GIVEN TEXT ::
IC7 Affordable Heating and Cooling of Buildings

  • We continue to chair (operating agent for) the International Energy Agency “Data-Driven Smart Buildings” which was created under Mission Innovation IC7 priority D ‘predictive maintenance and control’.  The collaboration now includes 19 countries and over 50 organisations.  We are currently running our first global machine learning competition on data-driven management of buildings as distributed energy resources in grid applications.  We have run 3 Research webinars, sharing knowledge on data management and data-driven applications.
  • The $18million AIRAH led “Affordable Heating and Cooling Innovation Hub” (i-Hub) has approved over 20 projects under three activities (i) Living Laboratories, (ii) Integrated Design Studios and (iii) Data Clearing House.  The Data Clearing House platform is being used to validate energy efficiency and flexible demand resources in CSIRO buildings (Commonwealth Government’s 2nd largest building portfolio).  Approved projects commit to more than 25 buildings active on the platform.  Substation by substation resource assessments have identified 1.2GW of flexible demand potential from HVAC.    Demonstrations of HVAC demand management will highlight the technology pathway for unlocking flexible demand potential.

Other Mission Innovation related activity in 2020/21

Australia co-leads along with UK, Chile, Germany and the EU the development of Mission Innovation’s new clean hydrogen mission. This will be launched in June 2021 at the 6th Mission Innovation Ministerial. The aim of this work is to stimulate international R&D collaboration aimed at accelerating clean hydrogen development.

Public sector RD&D investment

Australia’s MI baseline includes research and development but not demonstration.

Australia will not have data on R&D investment for clean energy in 2020–21 until early in the 2022 calendar year.

Progress towards our 2020 R&D commitment is not expected to be linear. Growth in clean energy R&D expenditure to 2020 is expected to be primarily driven by increased investments through the Australian Renewables Energy Agency (ARENA). While full data is not yet available, we have provided the investments from ARENA for the past two financial years.

The Government released Australia’s Technology Investment Roadmap in September 2020. Australia is now working on new metrics which focus on the leveraging of private sector funding through the provision of government funding and financing through ARENA and the Clean Energy Finance Corporation (CEFC) in low emissions technologies.

JOBS ::
• A. Decide whether each statement below agrees with the Mission Innovation progress text, answering yes or no and quoting the deciding words of the text: (i) the International Energy Agency collaboration includes 19 countries; (ii) Australia's MI baseline covers demonstration; (iii) the clean hydrogen mission is to be launched at the 6th Mission Innovation Ministerial.
• B. Rewrite the section of the Mission Innovation progress text that opens with the words containing "Other Mission Innovation" and closes with "2022 calendar year.", replacing "clean hydrogen" with "low-emission hydrogen" wherever it occurs.
• C. Continue the Mission Innovation progress text, starting after its final sentence.

ENTRIES ::
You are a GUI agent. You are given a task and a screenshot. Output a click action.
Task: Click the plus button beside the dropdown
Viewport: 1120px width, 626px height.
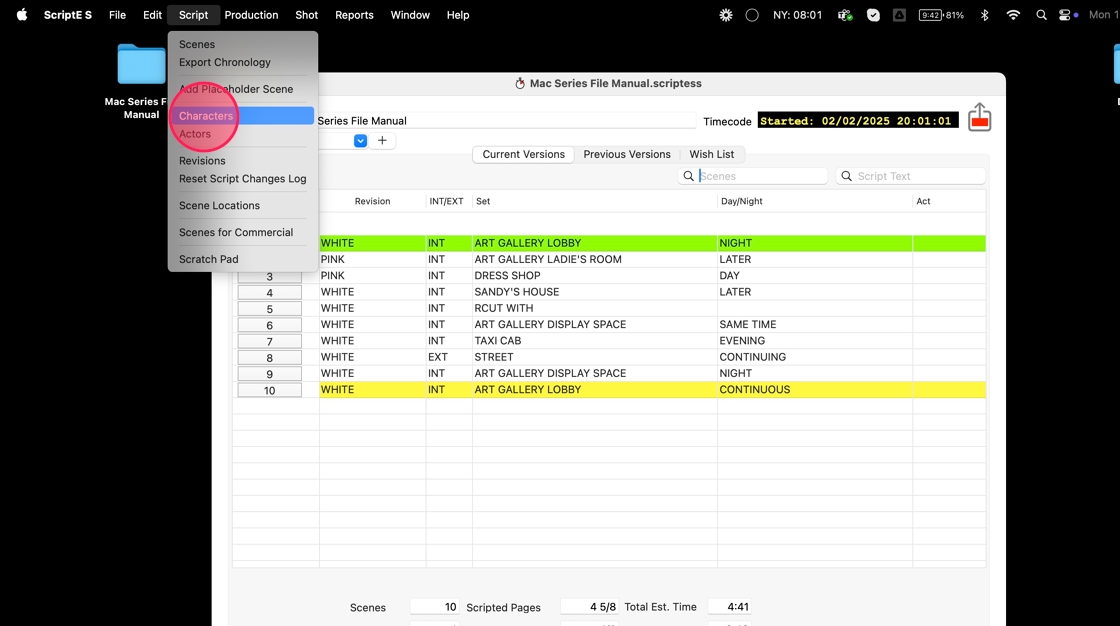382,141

---

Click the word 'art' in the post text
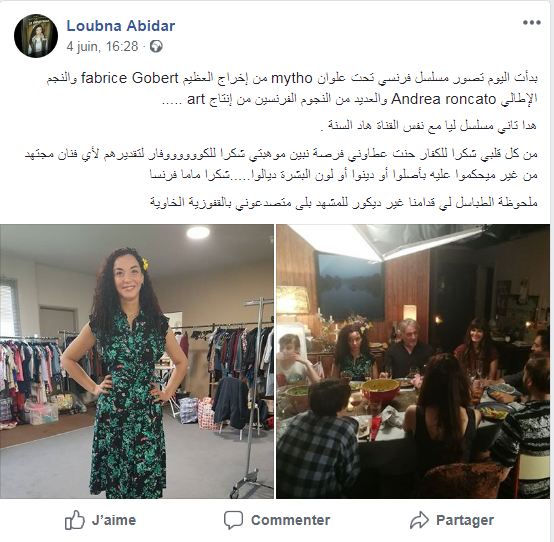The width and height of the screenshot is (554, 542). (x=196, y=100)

* * *

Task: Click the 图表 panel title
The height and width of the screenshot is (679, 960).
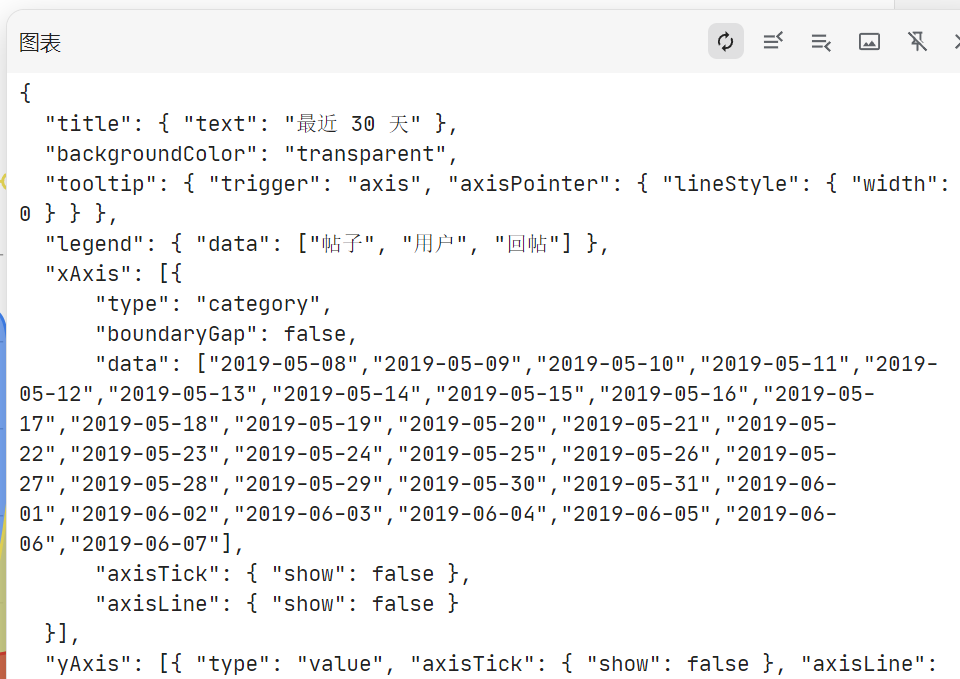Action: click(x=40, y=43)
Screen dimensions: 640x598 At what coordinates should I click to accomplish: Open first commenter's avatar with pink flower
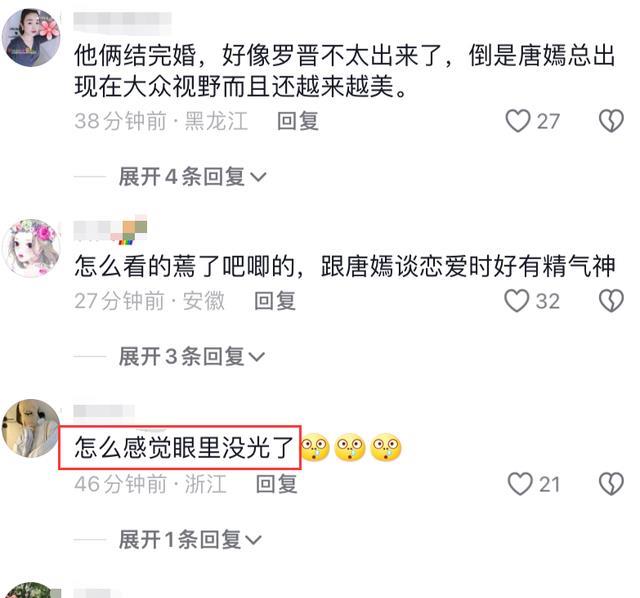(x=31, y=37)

EXPECTED OUTPUTS ::
• A.
(i) Yes: "The collaboration now includes 19 countries and over 50 organisations."
(ii) No: "Australia’s MI baseline includes research and development but not demonstration."
(iii) Yes: "This will be launched in June 2021 at the 6th Mission Innovation Ministerial."

• B.
Other Mission Innovation related activity in 2020/21

Australia co-leads along with UK, Chile, Germany and the EU the development of Mission Innovation’s new low-emission hydrogen mission. This will be launched in June 2021 at the 6th Mission Innovation Ministerial. The aim of this work is to stimulate international R&D collaboration aimed at accelerating low-emission hydrogen development.

Public sector RD&D investment

Australia’s MI baseline includes research and development but not demonstration.

Australia will not have data on R&D investment for clean energy in 2020–21 until early in the 2022 calendar year.

• C.
Since 2012, ARENA has supported 543 projects with $1.58 billion in grant funding, unlocking total investment of almost $6.48 billion in Australia’s renewable energy industry. ARENA provided funding of $120 million to a total of 49 new projects in 2019-20. Funding was provided to one or more new projects in each of ARENA’s investment priority areas.[5]

New Collaborations

  • Collaborator: Japan
    • Name of collaboration
      • Hydrogen Energy Supply Chain (HESC) pilot project
    • Brief Description
      • Establishing a hydrogen supply chain, with the first trial cargo of hydrogen expected to be shipped in November 2020.
    • Sectors
      • Public-private
    • Type of collaboration
      • Demonstration
    • Duration
      • 2017-2022
    • Funding amount
      • $500 million
    • Additional information


  • Collaborator: Germany
    • Name of collaboration
      • Joint Declaration of Intent on an Australian-German Supply Chain Feasibility Study of Hydrogen Produced from Renewables (September 2020).
    • Brief Description
      • A competitive process to select an Australian consortium to partner with German industry to deliver the renewable hydrogen supply chain feasibility study.
    • Sectors
      • Public-private
    • Type of collaboration
      • Research
    • Duration
      • 2020-2022
    • Funding amount
      • Australian Government contribution $363,000 to the consortium to deliver the study. Australian industry consortia contributing $1,103,000 of in-kind and cash contributions.